┌──

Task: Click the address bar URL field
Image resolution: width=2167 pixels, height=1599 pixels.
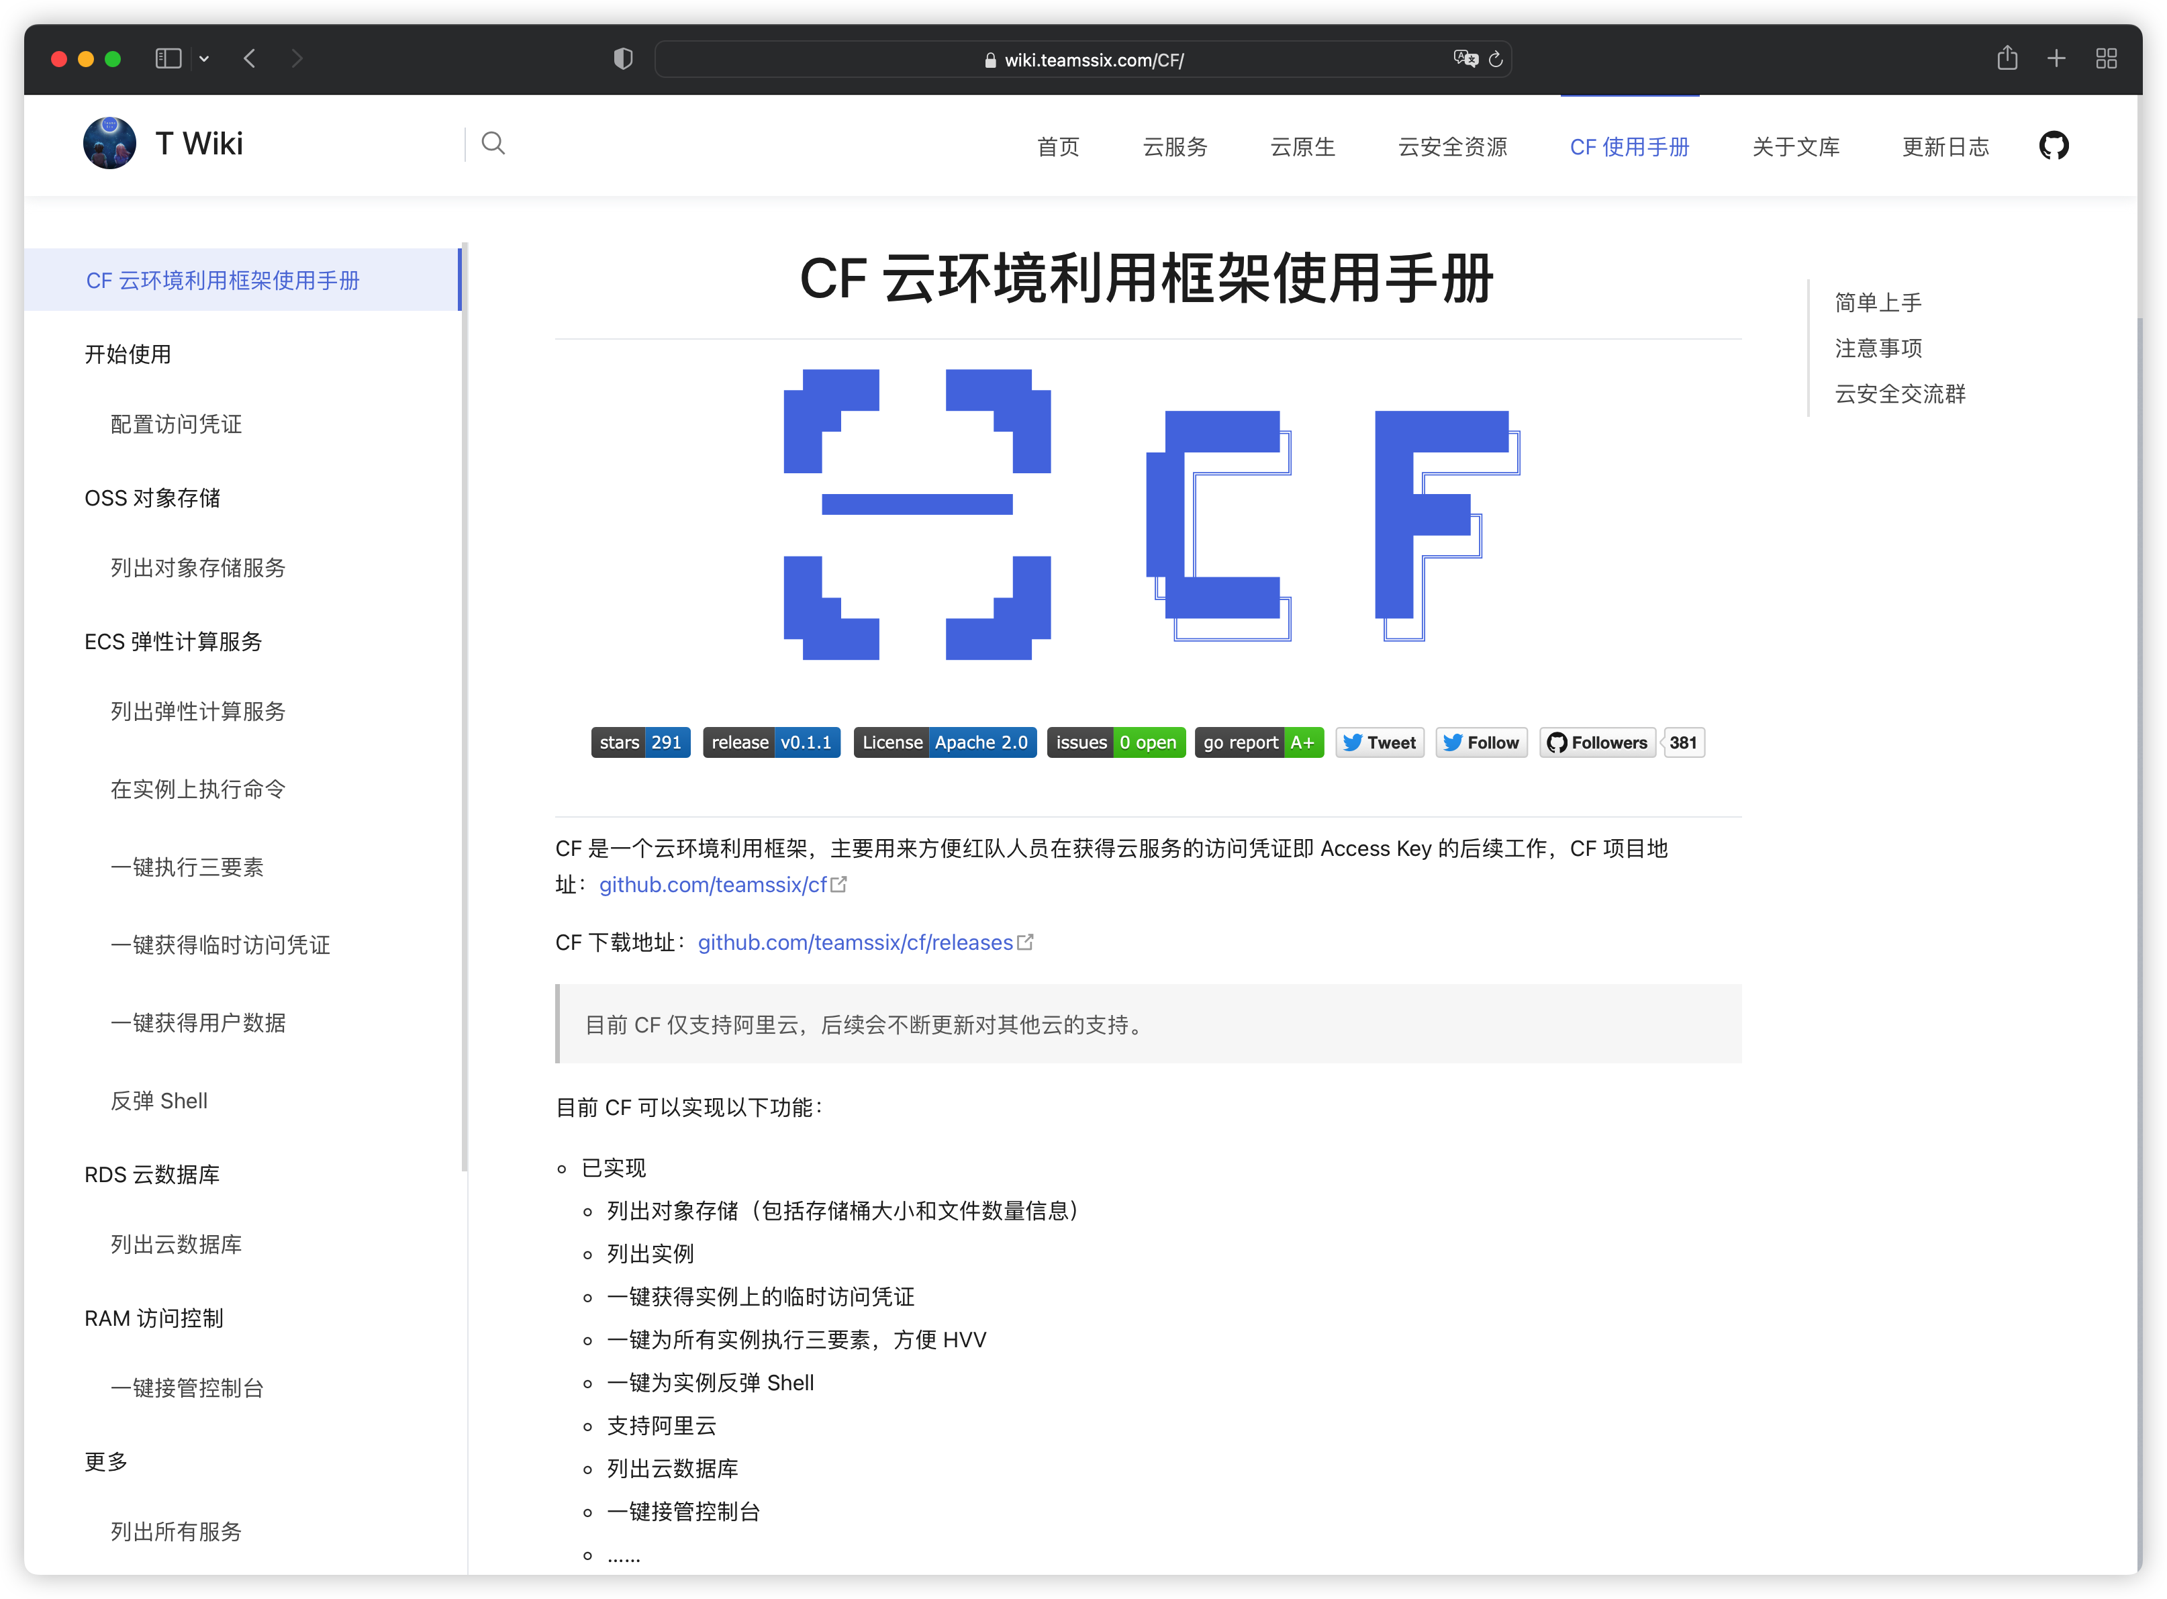Action: click(x=1084, y=60)
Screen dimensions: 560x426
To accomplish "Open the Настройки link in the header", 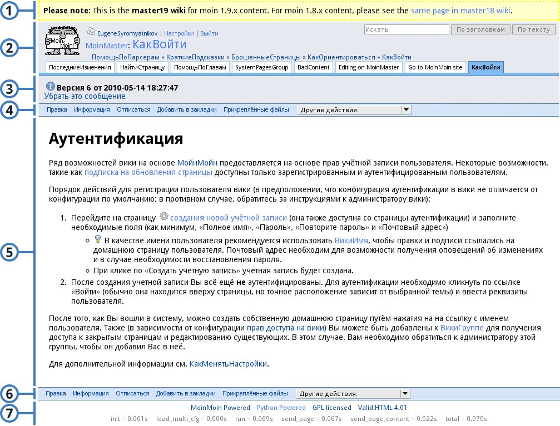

└──

Materyaldeki her satırı hiçbirini atlamadan yeniden yazın; yalnızca yanıtlardaki koordinatları 0,85 ile çarparak ölçekleyin ve tam sayıya yuvarlayın, buçuklar yukarı yuvarlanır. Resimleri yanıtınıza eklemeyin.

▸ **Alıştırmanın Yanıtı**
Task: Click the address bar URL field
Image resolution: width=2167 pixels, height=1599 pixels.
Action: click(x=921, y=51)
Screen dimensions: 560x426
To accomplish "Open the Настройки link in the header", 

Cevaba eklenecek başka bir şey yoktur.